Crossing Boundaries

She asked me to grab something off her headboard. I ran upstairs and grabbed it. Sitting on her headboard was a Christmas list. I was a young teen and certainly old enough to know better. I looked anyway. Next to the items on the list she had check marks, I assumed for the items that she had purchased. I had wanted a pair of high heels and they were on the list with a check mark next to them.


I was ecstatic. I placed the list back where I had found it. I bounced down the stairs, giddy and filled with excitement. It was only days before Christmas and there was a Christmas celebration that I was planning to go to. I wanted my shoes for the event and I knew that she had them hidden somewhere upstairs. I told her how badly I wished I had the shoes for this event. I knew that it must have felt bad to her and I did it anyway. Even in the moment I recognized that my behavior was gross.
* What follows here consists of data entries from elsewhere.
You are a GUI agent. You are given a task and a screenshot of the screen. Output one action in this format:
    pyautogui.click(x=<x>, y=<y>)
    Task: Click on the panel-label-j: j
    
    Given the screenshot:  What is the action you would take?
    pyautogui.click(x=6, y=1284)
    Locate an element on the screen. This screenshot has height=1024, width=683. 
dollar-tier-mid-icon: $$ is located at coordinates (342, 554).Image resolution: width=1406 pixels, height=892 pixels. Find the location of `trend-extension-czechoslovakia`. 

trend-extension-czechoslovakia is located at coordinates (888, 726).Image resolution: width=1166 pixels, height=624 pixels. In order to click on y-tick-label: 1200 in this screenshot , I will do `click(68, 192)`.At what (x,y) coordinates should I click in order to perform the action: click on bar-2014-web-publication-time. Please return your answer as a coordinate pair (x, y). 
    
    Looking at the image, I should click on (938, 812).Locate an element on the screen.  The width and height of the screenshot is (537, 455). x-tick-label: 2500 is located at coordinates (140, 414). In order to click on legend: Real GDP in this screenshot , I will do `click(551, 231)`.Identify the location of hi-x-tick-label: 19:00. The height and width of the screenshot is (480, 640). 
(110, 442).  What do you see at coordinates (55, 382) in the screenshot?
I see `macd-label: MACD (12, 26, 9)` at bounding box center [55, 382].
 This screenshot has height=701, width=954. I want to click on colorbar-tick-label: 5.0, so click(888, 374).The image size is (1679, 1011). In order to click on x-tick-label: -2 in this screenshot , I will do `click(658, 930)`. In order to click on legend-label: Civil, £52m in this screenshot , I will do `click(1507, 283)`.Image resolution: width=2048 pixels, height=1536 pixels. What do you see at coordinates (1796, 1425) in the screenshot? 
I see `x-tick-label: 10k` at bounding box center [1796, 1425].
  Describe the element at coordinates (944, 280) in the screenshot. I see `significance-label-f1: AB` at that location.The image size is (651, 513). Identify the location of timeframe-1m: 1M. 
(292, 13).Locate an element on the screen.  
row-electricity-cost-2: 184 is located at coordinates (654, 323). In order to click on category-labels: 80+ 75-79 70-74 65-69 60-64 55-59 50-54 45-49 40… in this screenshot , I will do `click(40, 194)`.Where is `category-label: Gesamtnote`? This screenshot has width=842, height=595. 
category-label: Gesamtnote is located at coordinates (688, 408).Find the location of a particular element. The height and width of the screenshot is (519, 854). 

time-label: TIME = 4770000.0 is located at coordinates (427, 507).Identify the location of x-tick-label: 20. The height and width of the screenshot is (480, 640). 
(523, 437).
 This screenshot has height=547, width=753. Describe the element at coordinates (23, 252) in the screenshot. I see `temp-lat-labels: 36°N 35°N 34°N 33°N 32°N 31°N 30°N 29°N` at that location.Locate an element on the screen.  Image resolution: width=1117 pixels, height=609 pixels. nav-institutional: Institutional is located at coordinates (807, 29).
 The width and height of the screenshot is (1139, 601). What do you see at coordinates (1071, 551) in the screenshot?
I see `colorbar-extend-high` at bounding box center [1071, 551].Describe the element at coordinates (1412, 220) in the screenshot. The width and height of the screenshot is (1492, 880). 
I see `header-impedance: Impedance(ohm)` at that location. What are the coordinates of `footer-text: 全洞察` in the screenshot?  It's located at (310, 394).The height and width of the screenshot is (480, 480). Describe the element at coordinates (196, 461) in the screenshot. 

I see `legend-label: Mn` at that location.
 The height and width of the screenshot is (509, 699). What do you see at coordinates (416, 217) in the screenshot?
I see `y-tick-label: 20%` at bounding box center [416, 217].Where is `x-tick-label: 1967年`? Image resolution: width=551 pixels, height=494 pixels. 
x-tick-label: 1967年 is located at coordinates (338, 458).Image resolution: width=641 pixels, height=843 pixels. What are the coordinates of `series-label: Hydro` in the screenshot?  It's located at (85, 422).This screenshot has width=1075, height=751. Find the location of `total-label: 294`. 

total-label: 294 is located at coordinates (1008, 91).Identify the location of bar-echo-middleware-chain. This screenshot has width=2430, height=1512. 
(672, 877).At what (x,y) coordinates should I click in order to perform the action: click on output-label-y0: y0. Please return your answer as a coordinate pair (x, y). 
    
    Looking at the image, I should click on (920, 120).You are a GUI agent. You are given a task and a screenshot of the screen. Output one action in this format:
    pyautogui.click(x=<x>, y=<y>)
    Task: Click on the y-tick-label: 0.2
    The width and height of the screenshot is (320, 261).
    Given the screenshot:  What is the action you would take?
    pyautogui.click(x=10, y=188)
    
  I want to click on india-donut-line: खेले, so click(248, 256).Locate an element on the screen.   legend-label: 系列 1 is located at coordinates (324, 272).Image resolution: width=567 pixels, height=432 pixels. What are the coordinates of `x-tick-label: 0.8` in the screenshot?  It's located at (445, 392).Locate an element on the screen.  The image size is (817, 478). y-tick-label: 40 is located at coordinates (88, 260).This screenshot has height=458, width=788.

Luckily, she didn’t fold to my behavior and simply told me that she was sorry that I didn’t have them. 


Looking back on the memory over the past 20 years I have felt various levels of shame and guilt and embarrassment for my behavior that day. Over the past 2 months I have been working hard on some shadows of mine around not respecting boundaries. This memory came up for me. It was such a blatant example of me not respecting boundaries.  I crossed multiple boundaries in this example, even tried to manipulate the system during my boundary crossing. 


One can look at this as a simple example of a child being a child. Or, one can look at this and say this is a person who needs to do work on respecting boundaries. The more I dig at boundary work and where I see myself not respecting others boundaries, the more clear I get that I need to heal something inside of me. The more I journal on it, the more I meditate on it, the more that I sit with it, the more that I talk about it, the more clear the root of the wound becomes and the easier it is to heal the wound.